From the data below, set down exactly the lines between the one holding "Image resolution: width=644" and the one holding "Image resolution: width=559", inclusive, and no others.
BEGIN RECORD SET
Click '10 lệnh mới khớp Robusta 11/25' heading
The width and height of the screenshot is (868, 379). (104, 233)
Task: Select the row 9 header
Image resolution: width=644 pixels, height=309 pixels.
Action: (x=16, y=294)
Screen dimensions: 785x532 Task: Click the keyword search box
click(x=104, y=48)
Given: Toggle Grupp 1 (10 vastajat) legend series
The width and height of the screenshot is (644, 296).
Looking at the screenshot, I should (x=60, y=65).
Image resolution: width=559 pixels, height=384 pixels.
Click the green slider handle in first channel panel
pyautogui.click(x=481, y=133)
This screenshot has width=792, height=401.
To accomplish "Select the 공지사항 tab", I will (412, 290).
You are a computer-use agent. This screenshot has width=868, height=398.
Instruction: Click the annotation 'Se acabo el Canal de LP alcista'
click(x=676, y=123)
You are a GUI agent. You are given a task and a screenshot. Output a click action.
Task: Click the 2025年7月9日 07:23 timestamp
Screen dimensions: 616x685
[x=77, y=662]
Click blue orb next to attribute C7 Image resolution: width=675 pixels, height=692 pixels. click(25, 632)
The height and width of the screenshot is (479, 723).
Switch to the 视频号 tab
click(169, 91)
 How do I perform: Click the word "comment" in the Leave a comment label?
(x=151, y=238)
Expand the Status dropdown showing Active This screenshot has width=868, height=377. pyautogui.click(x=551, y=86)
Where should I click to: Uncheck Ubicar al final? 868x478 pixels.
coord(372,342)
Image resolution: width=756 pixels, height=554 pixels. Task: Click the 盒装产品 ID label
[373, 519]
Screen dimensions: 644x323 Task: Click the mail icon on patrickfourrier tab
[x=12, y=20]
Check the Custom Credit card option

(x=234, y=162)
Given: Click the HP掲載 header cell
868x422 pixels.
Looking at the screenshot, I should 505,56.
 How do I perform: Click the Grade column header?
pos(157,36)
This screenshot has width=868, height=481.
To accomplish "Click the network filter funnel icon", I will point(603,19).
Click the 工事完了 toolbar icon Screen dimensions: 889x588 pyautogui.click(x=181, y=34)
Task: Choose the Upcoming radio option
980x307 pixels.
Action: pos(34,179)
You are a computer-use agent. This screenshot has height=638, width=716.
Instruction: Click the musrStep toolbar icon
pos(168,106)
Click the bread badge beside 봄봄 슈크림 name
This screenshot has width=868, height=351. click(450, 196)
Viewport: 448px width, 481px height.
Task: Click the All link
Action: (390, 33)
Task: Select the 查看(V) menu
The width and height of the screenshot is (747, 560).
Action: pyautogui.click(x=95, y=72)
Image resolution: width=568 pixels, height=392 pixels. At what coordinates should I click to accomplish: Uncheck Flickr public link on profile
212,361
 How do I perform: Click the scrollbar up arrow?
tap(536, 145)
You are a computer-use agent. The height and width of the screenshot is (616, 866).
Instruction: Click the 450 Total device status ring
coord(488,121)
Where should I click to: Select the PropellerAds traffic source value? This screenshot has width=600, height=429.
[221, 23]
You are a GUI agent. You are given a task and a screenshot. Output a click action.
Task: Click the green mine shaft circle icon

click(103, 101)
END RECORD SET
-- YOUR RESPONSE --
Image resolution: width=644 pixels, height=309 pixels.
Action: (x=16, y=294)
Screen dimensions: 785x532 Task: Click the keyword search box
click(x=104, y=48)
Given: Toggle Grupp 1 (10 vastajat) legend series
The width and height of the screenshot is (644, 296).
Looking at the screenshot, I should (x=60, y=65).
Image resolution: width=559 pixels, height=384 pixels.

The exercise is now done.